- [Instructions for the task]: Copy all of the data below without altering a single line.

- [Material to process]:
---+---

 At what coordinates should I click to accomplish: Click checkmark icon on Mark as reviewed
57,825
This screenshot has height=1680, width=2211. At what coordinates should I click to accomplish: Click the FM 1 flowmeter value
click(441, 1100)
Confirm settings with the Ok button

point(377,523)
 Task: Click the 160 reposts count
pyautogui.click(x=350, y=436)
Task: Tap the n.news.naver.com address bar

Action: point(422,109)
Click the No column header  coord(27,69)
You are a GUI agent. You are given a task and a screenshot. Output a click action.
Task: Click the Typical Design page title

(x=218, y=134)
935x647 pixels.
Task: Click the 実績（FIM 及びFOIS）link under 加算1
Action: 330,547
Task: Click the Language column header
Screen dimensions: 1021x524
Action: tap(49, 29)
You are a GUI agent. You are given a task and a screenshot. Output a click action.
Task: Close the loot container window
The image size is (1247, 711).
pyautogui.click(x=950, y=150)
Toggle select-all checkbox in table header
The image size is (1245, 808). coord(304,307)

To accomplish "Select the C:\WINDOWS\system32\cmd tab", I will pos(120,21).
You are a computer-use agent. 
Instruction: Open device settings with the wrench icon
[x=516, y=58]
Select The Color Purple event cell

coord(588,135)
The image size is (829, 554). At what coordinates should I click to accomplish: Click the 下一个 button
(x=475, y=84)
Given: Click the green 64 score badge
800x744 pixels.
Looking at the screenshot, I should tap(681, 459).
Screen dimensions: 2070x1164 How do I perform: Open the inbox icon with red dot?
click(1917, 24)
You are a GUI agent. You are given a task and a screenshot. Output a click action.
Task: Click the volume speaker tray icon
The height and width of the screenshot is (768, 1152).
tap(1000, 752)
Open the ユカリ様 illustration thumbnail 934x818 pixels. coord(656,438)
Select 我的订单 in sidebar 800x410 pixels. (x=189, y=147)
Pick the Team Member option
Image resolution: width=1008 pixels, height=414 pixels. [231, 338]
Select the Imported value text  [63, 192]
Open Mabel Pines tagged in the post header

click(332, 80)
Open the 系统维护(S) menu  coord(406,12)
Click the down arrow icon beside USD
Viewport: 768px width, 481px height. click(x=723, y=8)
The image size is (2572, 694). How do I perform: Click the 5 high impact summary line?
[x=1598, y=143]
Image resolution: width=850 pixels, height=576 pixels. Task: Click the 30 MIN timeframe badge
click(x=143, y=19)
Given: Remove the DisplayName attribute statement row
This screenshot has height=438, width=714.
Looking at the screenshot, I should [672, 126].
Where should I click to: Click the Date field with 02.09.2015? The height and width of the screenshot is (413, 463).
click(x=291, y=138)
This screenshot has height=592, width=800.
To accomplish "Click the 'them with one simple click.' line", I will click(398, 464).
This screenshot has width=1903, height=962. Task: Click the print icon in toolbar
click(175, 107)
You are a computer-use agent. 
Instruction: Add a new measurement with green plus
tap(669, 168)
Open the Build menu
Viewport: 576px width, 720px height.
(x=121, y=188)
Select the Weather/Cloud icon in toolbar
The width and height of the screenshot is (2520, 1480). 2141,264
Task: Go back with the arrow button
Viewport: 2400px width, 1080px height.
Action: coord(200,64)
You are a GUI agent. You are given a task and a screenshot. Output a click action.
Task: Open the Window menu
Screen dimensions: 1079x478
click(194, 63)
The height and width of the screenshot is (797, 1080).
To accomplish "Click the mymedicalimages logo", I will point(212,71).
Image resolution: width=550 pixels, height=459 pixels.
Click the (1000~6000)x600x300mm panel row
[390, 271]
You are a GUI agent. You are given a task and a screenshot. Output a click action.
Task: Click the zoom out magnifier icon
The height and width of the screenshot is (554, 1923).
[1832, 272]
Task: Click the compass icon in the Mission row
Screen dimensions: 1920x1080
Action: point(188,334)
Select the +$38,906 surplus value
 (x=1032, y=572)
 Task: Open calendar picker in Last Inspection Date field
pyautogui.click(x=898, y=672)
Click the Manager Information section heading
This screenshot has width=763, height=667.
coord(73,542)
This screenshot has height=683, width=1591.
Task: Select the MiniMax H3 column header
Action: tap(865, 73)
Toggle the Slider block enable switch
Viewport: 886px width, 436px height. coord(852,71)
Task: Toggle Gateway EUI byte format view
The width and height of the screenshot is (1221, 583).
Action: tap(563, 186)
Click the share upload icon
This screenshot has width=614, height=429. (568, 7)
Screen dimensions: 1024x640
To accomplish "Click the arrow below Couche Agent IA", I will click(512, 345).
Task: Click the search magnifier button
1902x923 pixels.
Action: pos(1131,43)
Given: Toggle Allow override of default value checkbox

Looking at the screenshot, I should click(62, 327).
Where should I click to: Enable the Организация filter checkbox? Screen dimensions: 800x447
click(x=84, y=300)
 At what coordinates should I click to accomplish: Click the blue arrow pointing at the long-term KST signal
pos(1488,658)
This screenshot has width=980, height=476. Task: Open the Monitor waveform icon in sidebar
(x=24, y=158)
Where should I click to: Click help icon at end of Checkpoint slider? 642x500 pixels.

---+---

- [Exercise answer]:
 At what coordinates should I click to accomplish: Click checkmark icon on Mark as reviewed
57,825
This screenshot has height=1680, width=2211. At what coordinates should I click to accomplish: Click the FM 1 flowmeter value
click(441, 1100)
Confirm settings with the Ok button

point(377,523)
 Task: Click the 160 reposts count
pyautogui.click(x=350, y=436)
Task: Tap the n.news.naver.com address bar

Action: point(422,109)
Click the No column header  coord(27,69)
You are a GUI agent. You are given a task and a screenshot. Output a click action.
Task: Click the Typical Design page title

(x=218, y=134)
935x647 pixels.
Task: Click the 実績（FIM 及びFOIS）link under 加算1
Action: 330,547
Task: Click the Language column header
Screen dimensions: 1021x524
Action: tap(49, 29)
You are a GUI agent. You are given a task and a screenshot. Output a click action.
Task: Close the loot container window
The image size is (1247, 711).
pyautogui.click(x=950, y=150)
Toggle select-all checkbox in table header
The image size is (1245, 808). coord(304,307)

To accomplish "Select the C:\WINDOWS\system32\cmd tab", I will pos(120,21).
You are a computer-use agent. 
Instruction: Open device settings with the wrench icon
[x=516, y=58]
Select The Color Purple event cell

coord(588,135)
The image size is (829, 554). At what coordinates should I click to accomplish: Click the 下一个 button
(x=475, y=84)
Given: Click the green 64 score badge
800x744 pixels.
Looking at the screenshot, I should tap(681, 459).
Screen dimensions: 2070x1164 How do I perform: Open the inbox icon with red dot?
click(1917, 24)
You are a GUI agent. You are given a task and a screenshot. Output a click action.
Task: Click the volume speaker tray icon
The height and width of the screenshot is (768, 1152).
tap(1000, 752)
Open the ユカリ様 illustration thumbnail 934x818 pixels. coord(656,438)
Select 我的订单 in sidebar 800x410 pixels. (x=189, y=147)
Pick the Team Member option
Image resolution: width=1008 pixels, height=414 pixels. [231, 338]
Select the Imported value text  [63, 192]
Open Mabel Pines tagged in the post header

click(332, 80)
Open the 系统维护(S) menu  coord(406,12)
Click the down arrow icon beside USD
Viewport: 768px width, 481px height. click(x=723, y=8)
The image size is (2572, 694). How do I perform: Click the 5 high impact summary line?
[x=1598, y=143]
Image resolution: width=850 pixels, height=576 pixels. Task: Click the 30 MIN timeframe badge
click(x=143, y=19)
Given: Remove the DisplayName attribute statement row
This screenshot has height=438, width=714.
Looking at the screenshot, I should [672, 126].
Where should I click to: Click the Date field with 02.09.2015? The height and width of the screenshot is (413, 463).
click(x=291, y=138)
This screenshot has height=592, width=800.
To accomplish "Click the 'them with one simple click.' line", I will click(398, 464).
This screenshot has width=1903, height=962. Task: Click the print icon in toolbar
click(175, 107)
You are a computer-use agent. 
Instruction: Add a new measurement with green plus
tap(669, 168)
Open the Build menu
Viewport: 576px width, 720px height.
(x=121, y=188)
Select the Weather/Cloud icon in toolbar
The width and height of the screenshot is (2520, 1480). 2141,264
Task: Go back with the arrow button
Viewport: 2400px width, 1080px height.
Action: coord(200,64)
You are a GUI agent. You are given a task and a screenshot. Output a click action.
Task: Open the Window menu
Screen dimensions: 1079x478
click(194, 63)
The height and width of the screenshot is (797, 1080).
To accomplish "Click the mymedicalimages logo", I will point(212,71).
Image resolution: width=550 pixels, height=459 pixels.
Click the (1000~6000)x600x300mm panel row
[390, 271]
You are a GUI agent. You are given a task and a screenshot. Output a click action.
Task: Click the zoom out magnifier icon
The height and width of the screenshot is (554, 1923).
[1832, 272]
Task: Click the compass icon in the Mission row
Screen dimensions: 1920x1080
Action: point(188,334)
Select the +$38,906 surplus value
 (x=1032, y=572)
 Task: Open calendar picker in Last Inspection Date field
pyautogui.click(x=898, y=672)
Click the Manager Information section heading
This screenshot has width=763, height=667.
coord(73,542)
This screenshot has height=683, width=1591.
Task: Select the MiniMax H3 column header
Action: tap(865, 73)
Toggle the Slider block enable switch
Viewport: 886px width, 436px height. coord(852,71)
Task: Toggle Gateway EUI byte format view
The width and height of the screenshot is (1221, 583).
Action: tap(563, 186)
Click the share upload icon
This screenshot has width=614, height=429. (568, 7)
Screen dimensions: 1024x640
To accomplish "Click the arrow below Couche Agent IA", I will click(512, 345).
Task: Click the search magnifier button
1902x923 pixels.
Action: pos(1131,43)
Given: Toggle Allow override of default value checkbox

Looking at the screenshot, I should click(62, 327).
Where should I click to: Enable the Организация filter checkbox? Screen dimensions: 800x447
click(x=84, y=300)
 At what coordinates should I click to accomplish: Click the blue arrow pointing at the long-term KST signal
pos(1488,658)
This screenshot has width=980, height=476. Task: Open the Monitor waveform icon in sidebar
(x=24, y=158)
Where should I click to: Click help icon at end of Checkpoint slider? 642x500 pixels.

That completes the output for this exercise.